Write out exactly the lines from the line that contains "Fnaf Minecraft Mobs (336, 1754)" through the final line of the listing below, and no others.

============================================================

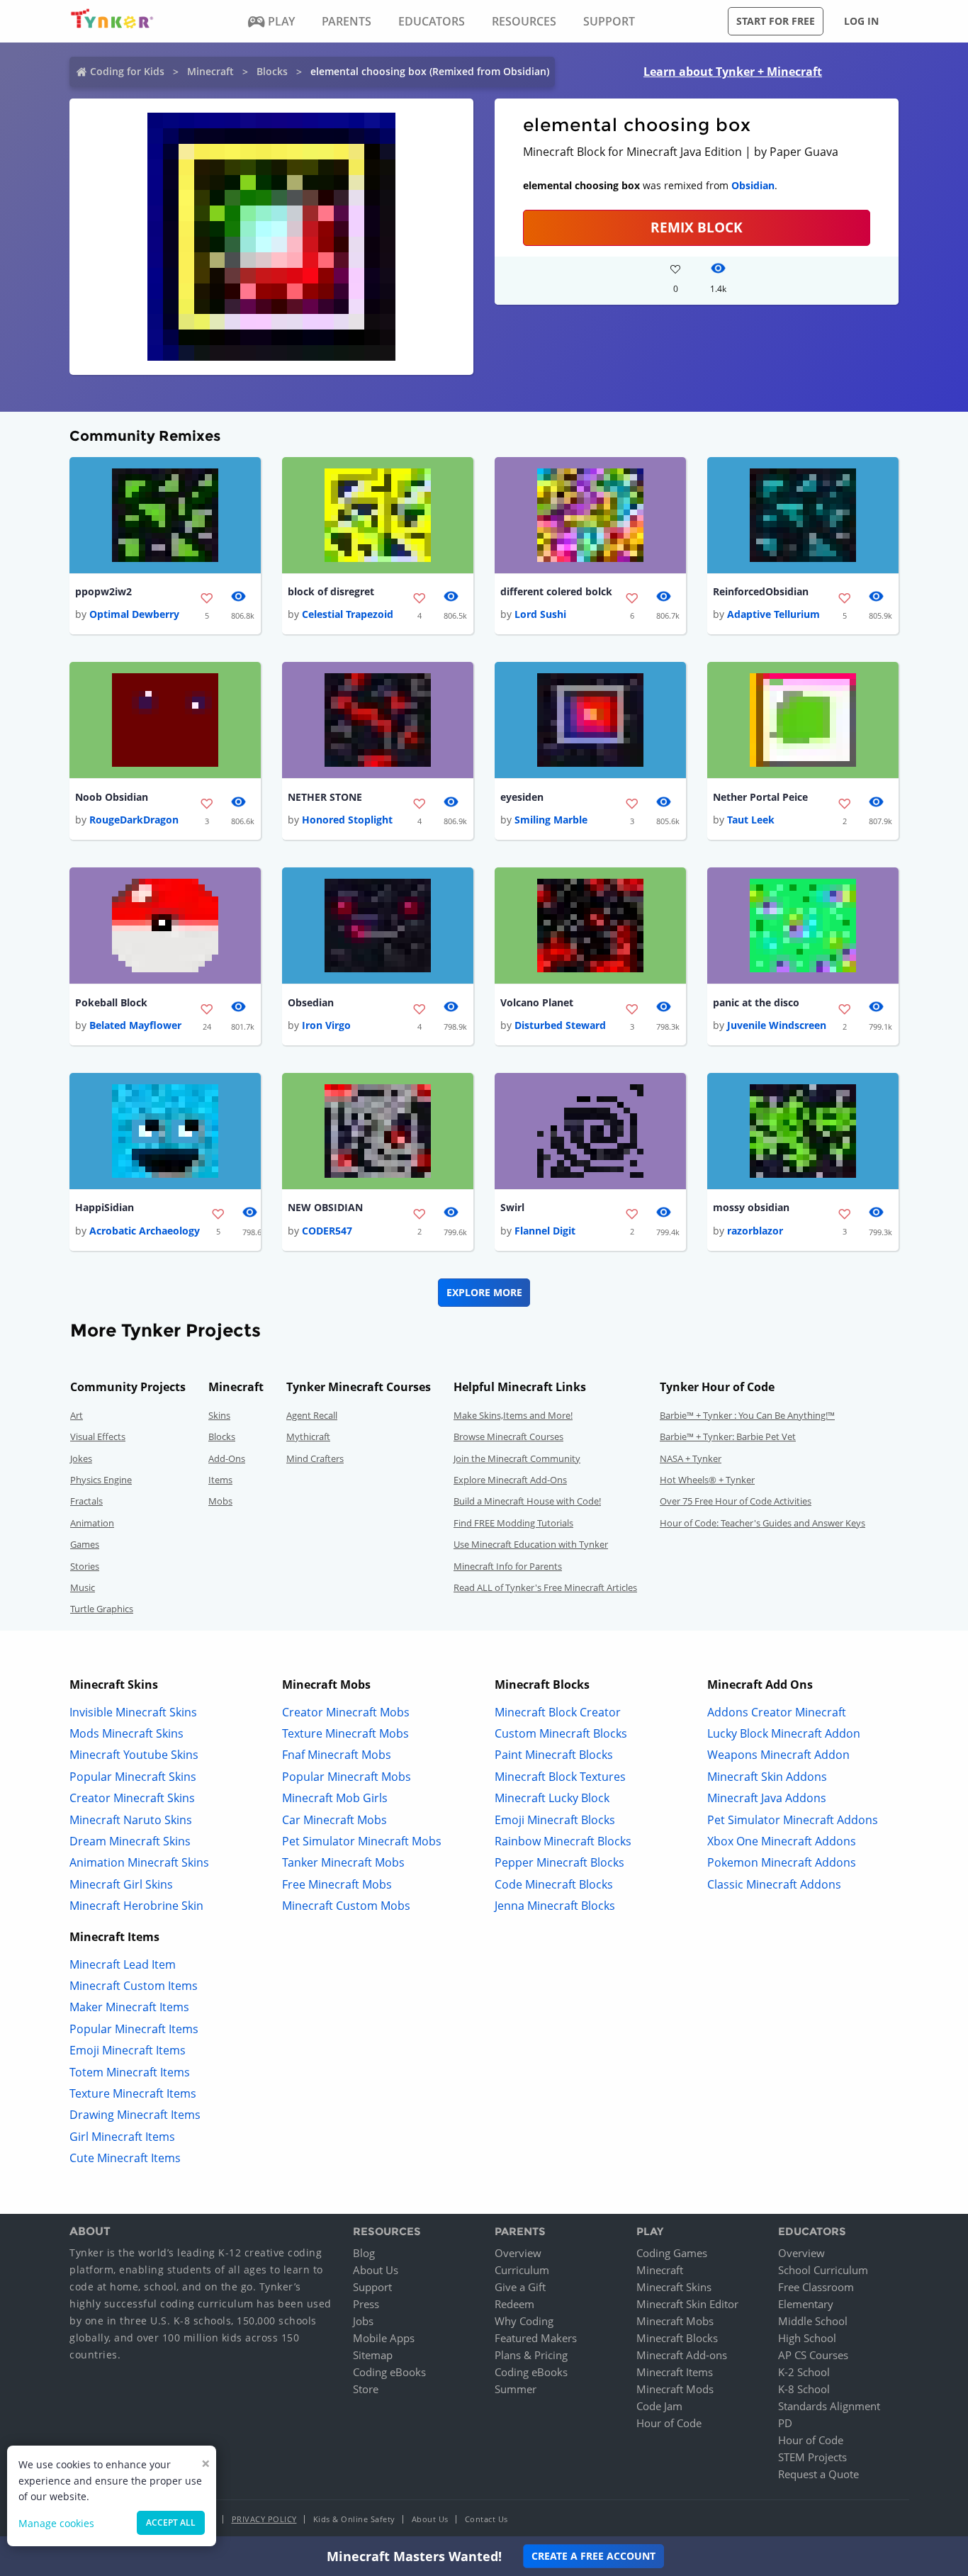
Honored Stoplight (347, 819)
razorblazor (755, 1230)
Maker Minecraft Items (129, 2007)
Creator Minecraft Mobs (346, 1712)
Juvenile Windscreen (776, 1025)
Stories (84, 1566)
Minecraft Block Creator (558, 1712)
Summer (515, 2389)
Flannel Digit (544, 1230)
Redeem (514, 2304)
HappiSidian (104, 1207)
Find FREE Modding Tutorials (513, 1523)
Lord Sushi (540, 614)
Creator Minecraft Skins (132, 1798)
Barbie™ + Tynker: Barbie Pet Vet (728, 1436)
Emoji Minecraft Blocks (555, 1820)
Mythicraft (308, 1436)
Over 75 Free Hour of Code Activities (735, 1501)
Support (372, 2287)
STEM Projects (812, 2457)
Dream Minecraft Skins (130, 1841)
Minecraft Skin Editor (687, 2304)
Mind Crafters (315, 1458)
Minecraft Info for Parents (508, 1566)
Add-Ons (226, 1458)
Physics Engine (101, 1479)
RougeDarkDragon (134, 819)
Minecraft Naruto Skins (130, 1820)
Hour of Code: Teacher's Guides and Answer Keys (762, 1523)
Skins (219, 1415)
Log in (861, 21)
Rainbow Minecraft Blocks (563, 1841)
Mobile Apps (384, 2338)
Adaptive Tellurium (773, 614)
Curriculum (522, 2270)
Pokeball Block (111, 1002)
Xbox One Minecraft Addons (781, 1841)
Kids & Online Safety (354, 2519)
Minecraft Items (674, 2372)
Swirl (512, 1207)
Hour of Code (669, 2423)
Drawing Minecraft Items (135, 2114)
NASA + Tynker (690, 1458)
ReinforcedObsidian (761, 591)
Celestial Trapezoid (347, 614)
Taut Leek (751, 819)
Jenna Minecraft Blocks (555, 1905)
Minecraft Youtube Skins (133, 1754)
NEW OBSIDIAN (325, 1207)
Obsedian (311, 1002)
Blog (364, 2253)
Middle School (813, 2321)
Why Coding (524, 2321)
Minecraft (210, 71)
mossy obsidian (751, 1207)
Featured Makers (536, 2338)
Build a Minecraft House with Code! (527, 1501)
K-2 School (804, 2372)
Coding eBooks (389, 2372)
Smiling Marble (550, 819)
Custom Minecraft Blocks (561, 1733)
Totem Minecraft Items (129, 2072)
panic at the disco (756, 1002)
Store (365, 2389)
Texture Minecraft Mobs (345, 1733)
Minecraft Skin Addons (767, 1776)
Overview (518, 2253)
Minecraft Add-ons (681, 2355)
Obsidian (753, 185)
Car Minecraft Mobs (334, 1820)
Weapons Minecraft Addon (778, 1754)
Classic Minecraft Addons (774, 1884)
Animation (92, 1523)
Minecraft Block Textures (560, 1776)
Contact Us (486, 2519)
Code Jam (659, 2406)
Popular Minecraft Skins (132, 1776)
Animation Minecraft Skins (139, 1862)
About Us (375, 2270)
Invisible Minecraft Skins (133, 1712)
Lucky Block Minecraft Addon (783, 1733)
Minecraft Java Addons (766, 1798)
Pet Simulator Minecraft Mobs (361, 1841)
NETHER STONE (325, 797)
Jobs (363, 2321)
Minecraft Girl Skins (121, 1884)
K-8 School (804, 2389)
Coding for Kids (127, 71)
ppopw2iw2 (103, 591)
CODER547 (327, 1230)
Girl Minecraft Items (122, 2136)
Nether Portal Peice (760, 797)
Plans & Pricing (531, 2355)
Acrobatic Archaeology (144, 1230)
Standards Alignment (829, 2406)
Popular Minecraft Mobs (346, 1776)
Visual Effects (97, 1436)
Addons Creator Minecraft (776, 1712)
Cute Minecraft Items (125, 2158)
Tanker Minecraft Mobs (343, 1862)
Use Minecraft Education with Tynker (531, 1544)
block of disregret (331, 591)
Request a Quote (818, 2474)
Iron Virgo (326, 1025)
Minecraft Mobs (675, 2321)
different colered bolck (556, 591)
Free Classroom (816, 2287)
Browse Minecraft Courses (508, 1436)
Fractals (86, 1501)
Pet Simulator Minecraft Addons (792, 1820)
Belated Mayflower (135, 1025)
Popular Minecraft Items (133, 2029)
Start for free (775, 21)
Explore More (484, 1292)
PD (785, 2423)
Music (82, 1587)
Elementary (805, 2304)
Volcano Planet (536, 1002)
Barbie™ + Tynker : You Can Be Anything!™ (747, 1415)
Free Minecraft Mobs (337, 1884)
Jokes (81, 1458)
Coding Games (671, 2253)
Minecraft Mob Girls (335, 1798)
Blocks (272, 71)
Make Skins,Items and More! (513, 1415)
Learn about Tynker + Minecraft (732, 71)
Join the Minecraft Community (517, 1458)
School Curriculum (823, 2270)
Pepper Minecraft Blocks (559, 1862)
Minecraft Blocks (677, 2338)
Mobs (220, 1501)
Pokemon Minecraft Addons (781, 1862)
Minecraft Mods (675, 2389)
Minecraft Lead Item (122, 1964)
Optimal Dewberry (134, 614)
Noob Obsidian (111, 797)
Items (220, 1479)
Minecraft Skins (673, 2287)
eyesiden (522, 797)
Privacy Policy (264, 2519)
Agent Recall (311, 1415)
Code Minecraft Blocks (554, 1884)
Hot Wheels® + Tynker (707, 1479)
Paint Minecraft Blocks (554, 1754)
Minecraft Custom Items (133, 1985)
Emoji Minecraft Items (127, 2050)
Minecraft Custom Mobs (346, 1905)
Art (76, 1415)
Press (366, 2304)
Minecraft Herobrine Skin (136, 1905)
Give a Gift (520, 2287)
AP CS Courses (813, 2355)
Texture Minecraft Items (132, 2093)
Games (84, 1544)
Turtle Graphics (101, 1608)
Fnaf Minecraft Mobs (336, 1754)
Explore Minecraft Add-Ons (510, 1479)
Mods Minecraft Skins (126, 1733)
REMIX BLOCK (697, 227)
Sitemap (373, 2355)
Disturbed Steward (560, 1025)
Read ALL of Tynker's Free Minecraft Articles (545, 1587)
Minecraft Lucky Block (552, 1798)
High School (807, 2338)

============================================================

_Answer space_
Fnaf Minecraft Mobs (336, 1754)
Explore Minecraft Add-Ons (510, 1479)
Mods Minecraft Skins (126, 1733)
REMIX BLOCK (697, 227)
Sitemap (373, 2355)
Disturbed Steward (560, 1025)
Read ALL of Tynker's Free Minecraft Articles (545, 1587)
Minecraft Lucky Block (552, 1798)
High School (807, 2338)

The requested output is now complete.